To handle this, two LU entry points are available:
lu(A, ...)Backend-specific LU:
NumPy:
scipy.linalg.lu->(P, L, U)JAX:
jax.scipy.linalg.lu->(P, L, U)Torch:
torch.linalg.lu_factor->(LU, pivots)
lu_factor(A, ...)Returns backend-native factorization signature:
NumPy:
scipy.linalg.lu_factor->(lu, piv)Torch:
torch.linalg.lu_factor->(LU, pivots)JAX: not provided in this wrapper
lu_plu(A, ...)Returns a SciPy-like triple
(P, L, U)on Torch, even if the local Torch version lackstorch.linalg.lu_unpack.

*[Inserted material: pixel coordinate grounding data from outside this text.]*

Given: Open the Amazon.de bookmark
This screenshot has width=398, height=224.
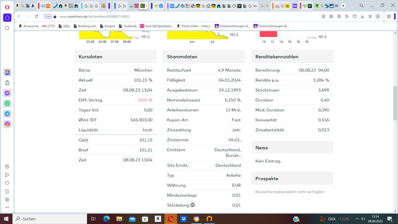Looking at the screenshot, I should 28,26.
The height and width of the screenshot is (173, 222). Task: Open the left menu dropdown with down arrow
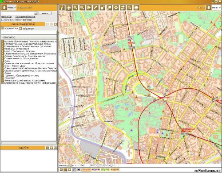pyautogui.click(x=4, y=8)
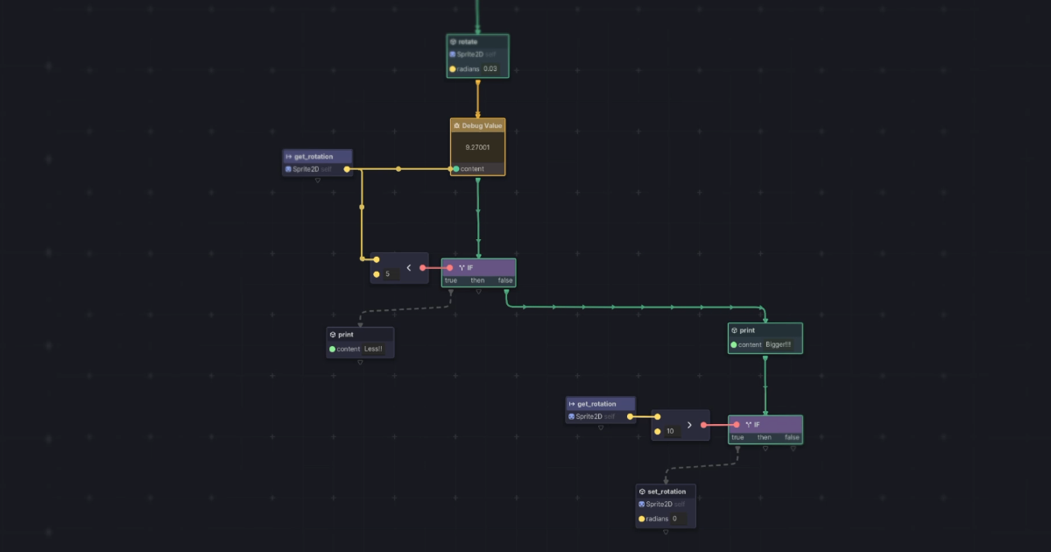
Task: Expand the triangle under the print Less!! node
Action: point(360,362)

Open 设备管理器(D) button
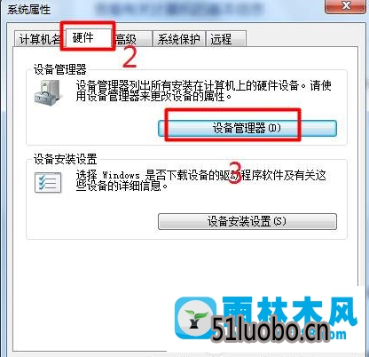(247, 128)
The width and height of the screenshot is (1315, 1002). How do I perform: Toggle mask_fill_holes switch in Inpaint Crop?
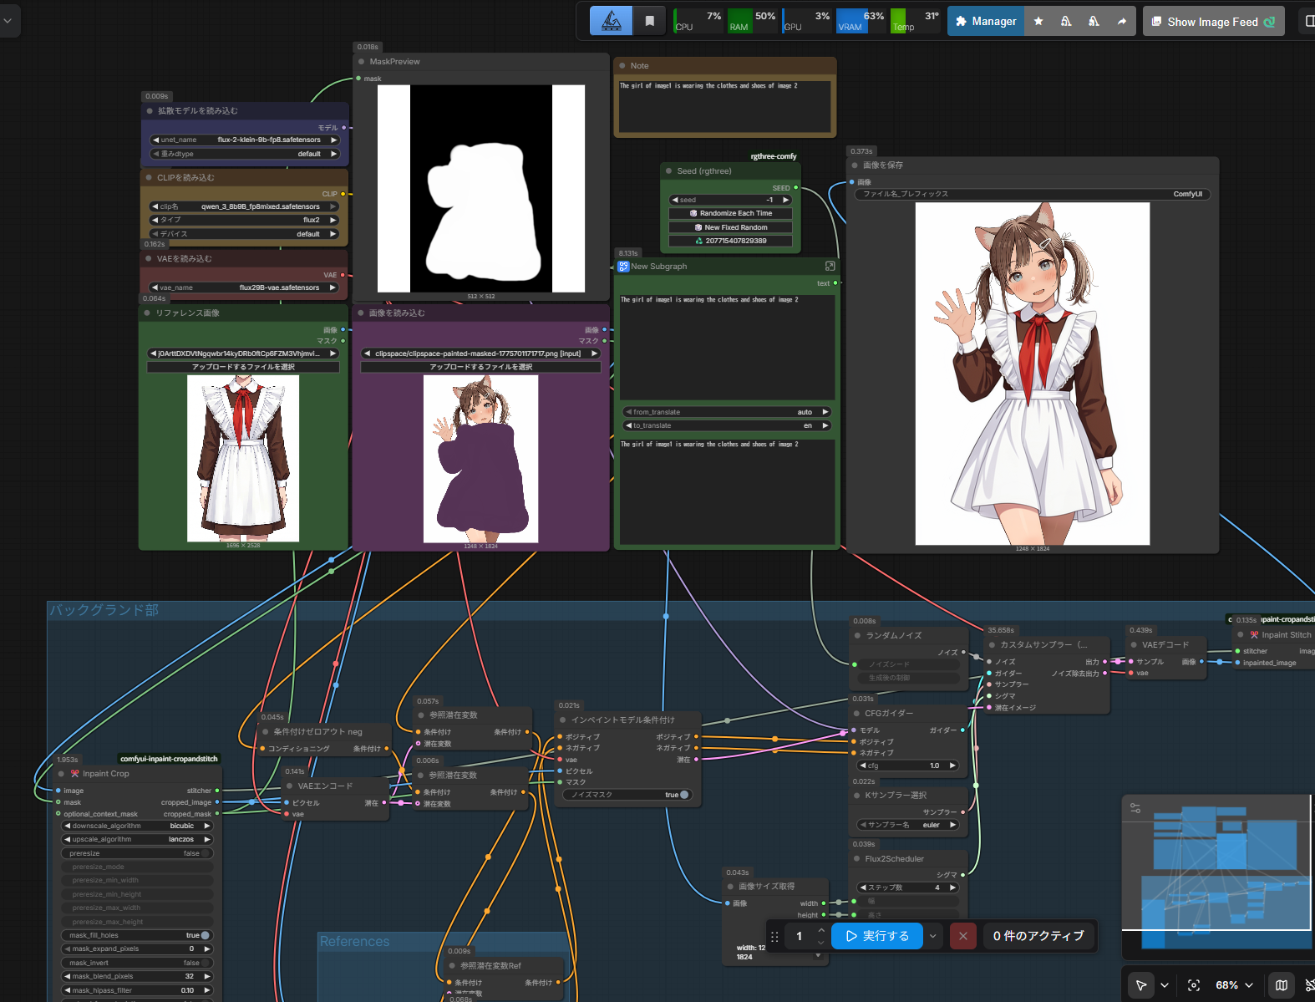[x=205, y=935]
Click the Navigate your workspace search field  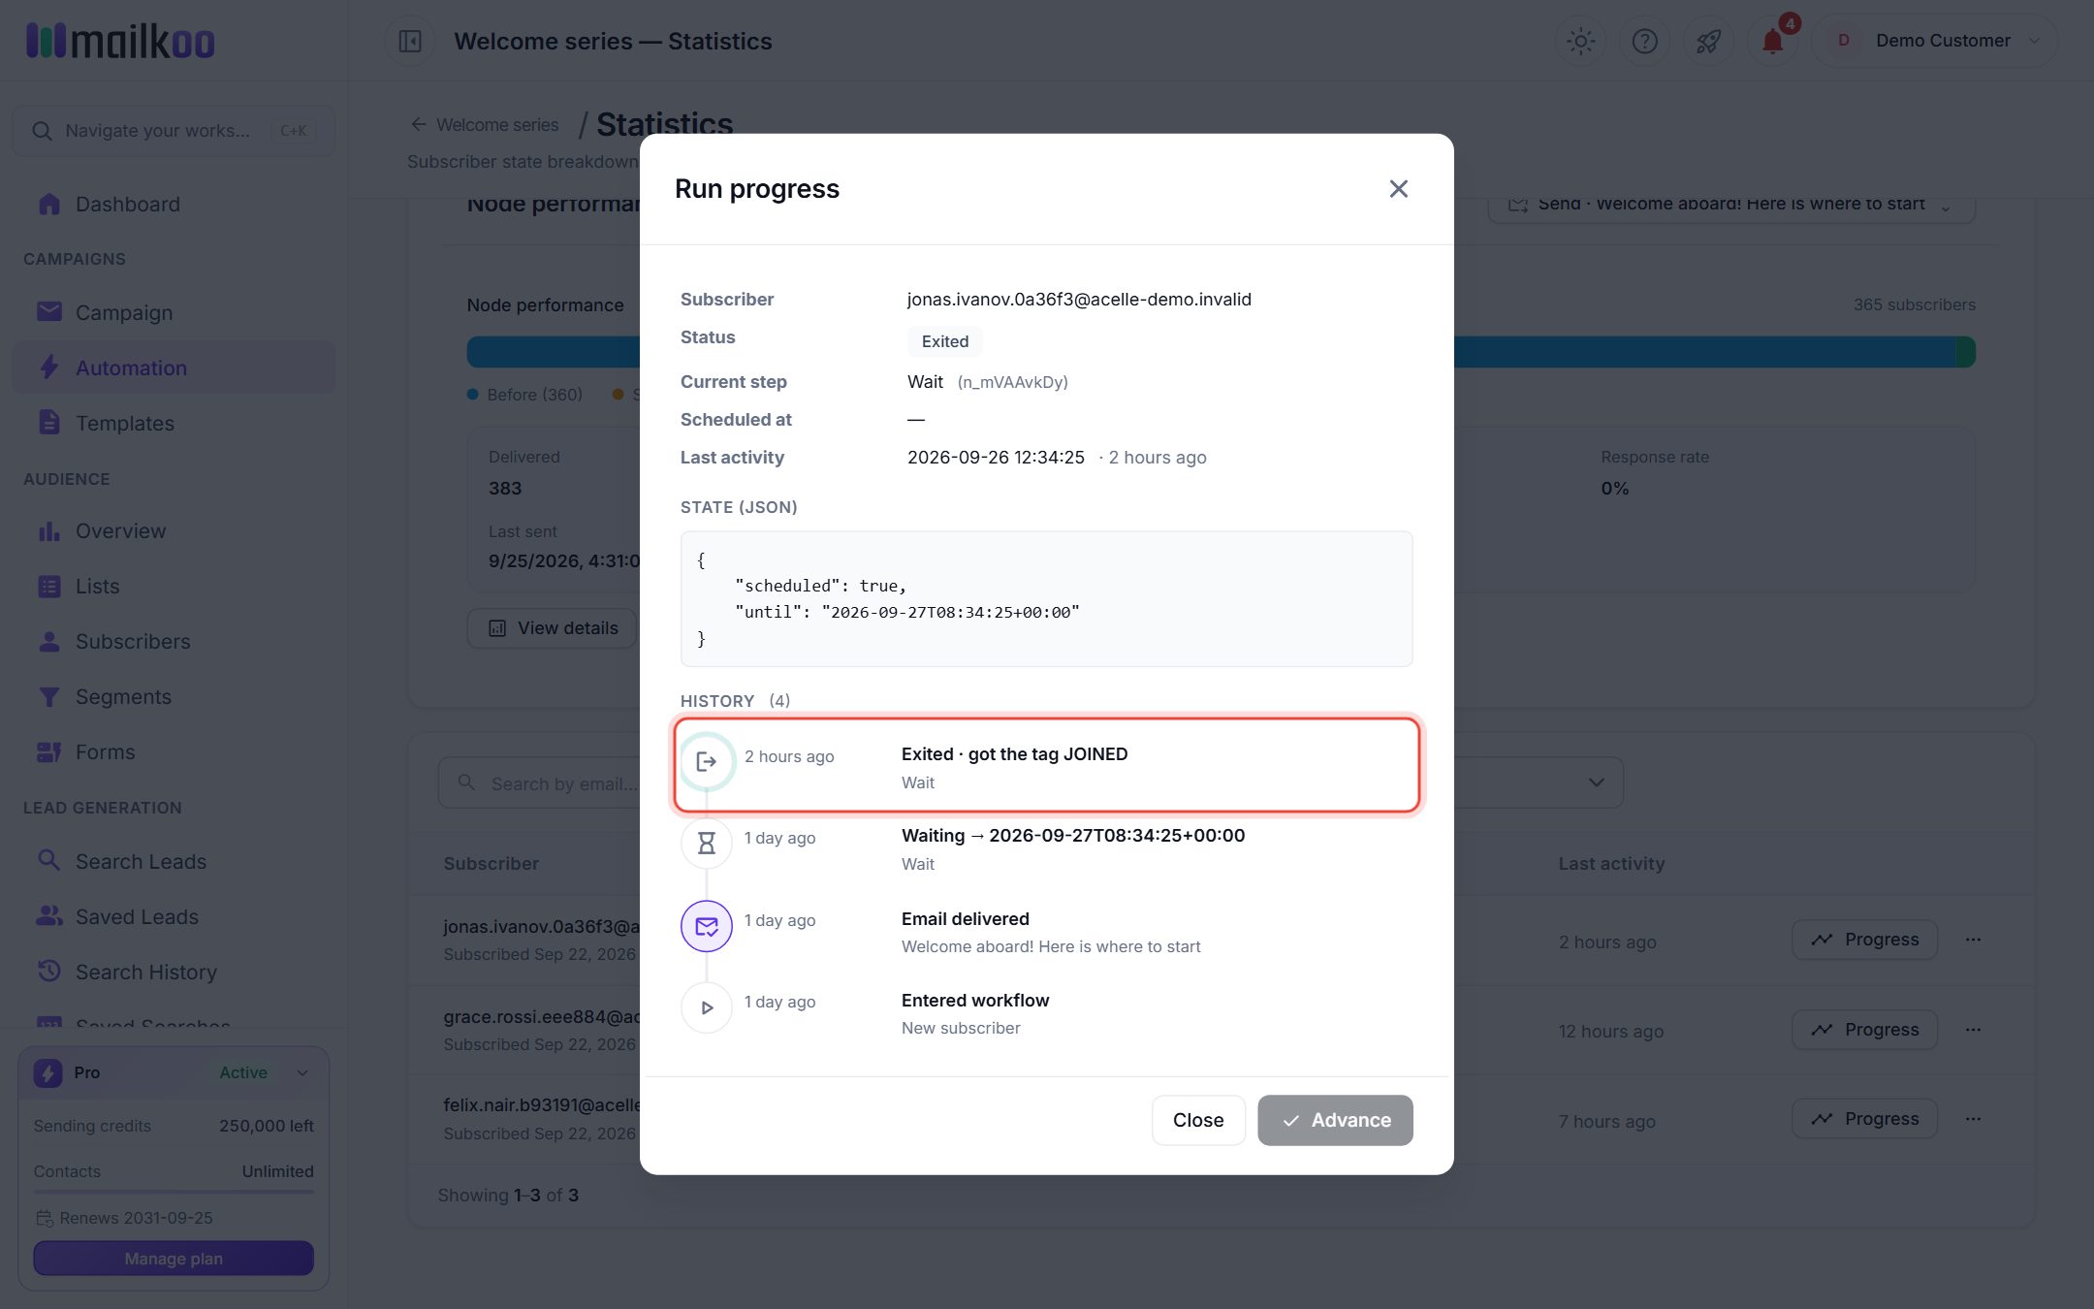[x=174, y=131]
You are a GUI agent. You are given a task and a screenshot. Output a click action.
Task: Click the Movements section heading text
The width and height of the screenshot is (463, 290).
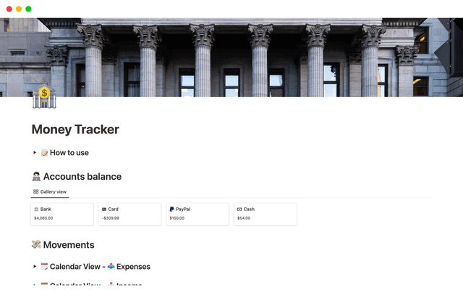(69, 245)
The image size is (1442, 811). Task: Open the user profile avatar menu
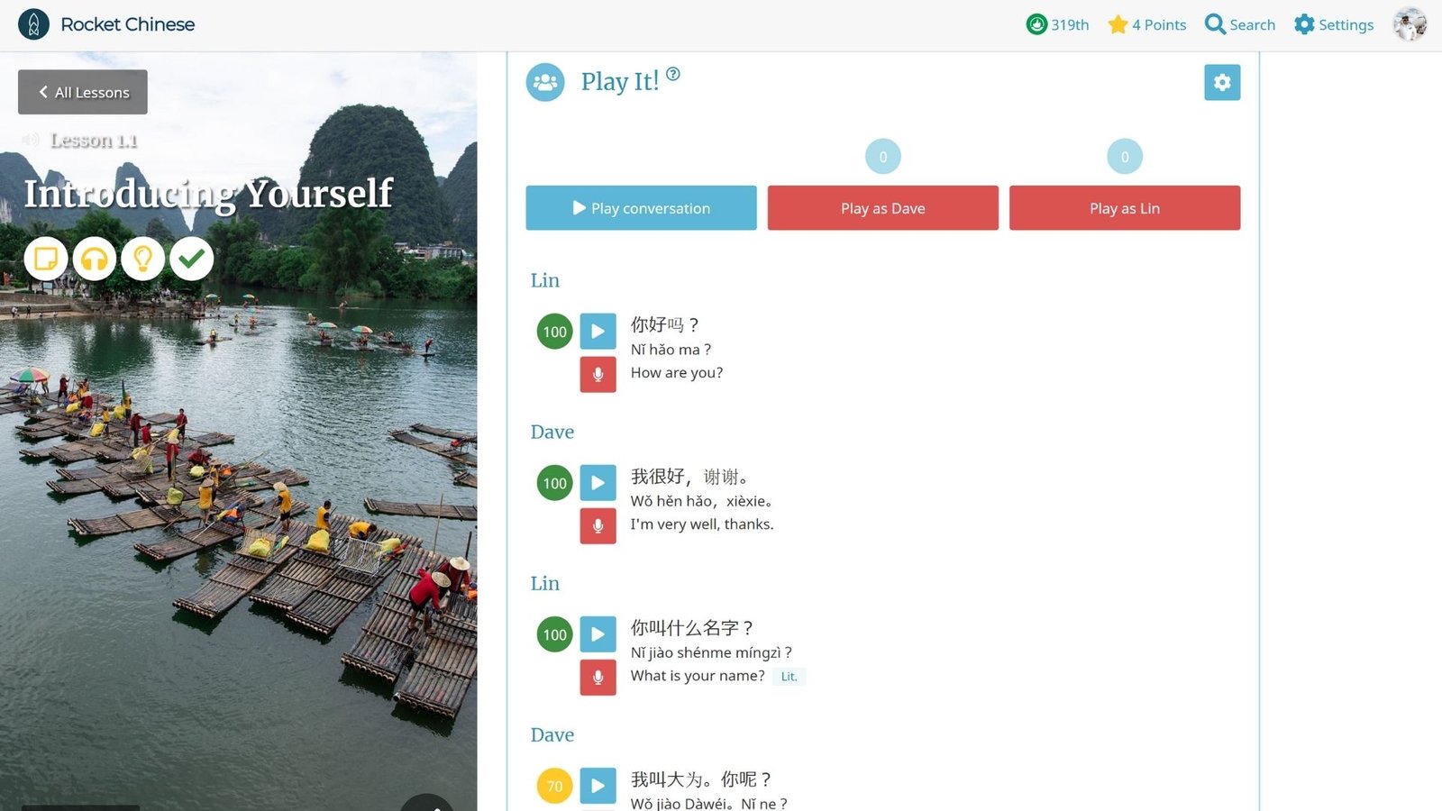pyautogui.click(x=1410, y=24)
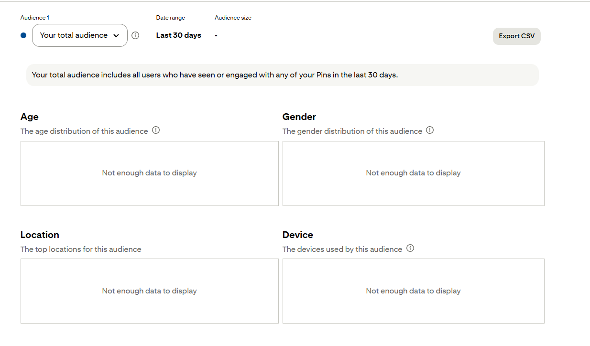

The implementation:Attempts
torch.linalg.lu(if present and returns(P, L, U))Falls back to
torch.lu(legacy) ortorch.linalg.lu_factorManually unpacks the packed LU factors and pivot information
Example (Torch)¶
from pychop.builtin.linalg import lu_factor, lu_plu
LU, piv = lu_factor(A) # (LU, pivots)
P, L, U = lu_plu(A) # (P, L, U)
Implementation notes¶
chopwrap_call and scalar handling¶
The wrapper layer in pychop.builtin.dispatch drives the conversion:
CP* inputs -> native arrays/tensors via the backend-specific unwrap
Backend call
Numeric array/tensor outputs -> wrapped back via backend-specific wrap
Numeric scalar outputs -> controlled by
scalar_mode:scalar_mode="cpfloat"returnspychop.builtin.cpfloat.CPFloatscalar_mode="python"returns a chopped Python scalar
Backend-aware CPFloat¶
CPFloat uses the active backend to feed scalars into the correct chopper:
NumPy backend: chops
np.asarray(val)Torch backend: chops a
torch.as_tensor(val)JAX backend: chops
jax.numpy.asarray(val)
This prevents mismatches such as passing NumPy arrays into a Torch chopper.
Troubleshooting¶
1. Host fallback returns NumPy arrays instead of CP wrappers¶
If a host fallback call returns numpy.ndarray, ensure that the code path wraps
SciPy outputs using the backend spec with the known A.chopper (i.e., via
spec.wrap(out_np, A.chopper)) rather than calling chopwrap_call on a
pure NumPy output.
2. Torch LU unpack availability¶
If your Torch version does not provide torch.linalg.lu_unpack, use
lu_plu which includes a manual unpack fallback.
3. Performance considerations¶
SciPy-on-host fallback is for research convenience, not performance.
Prefer native backend implementations (JAX/Torch) when available.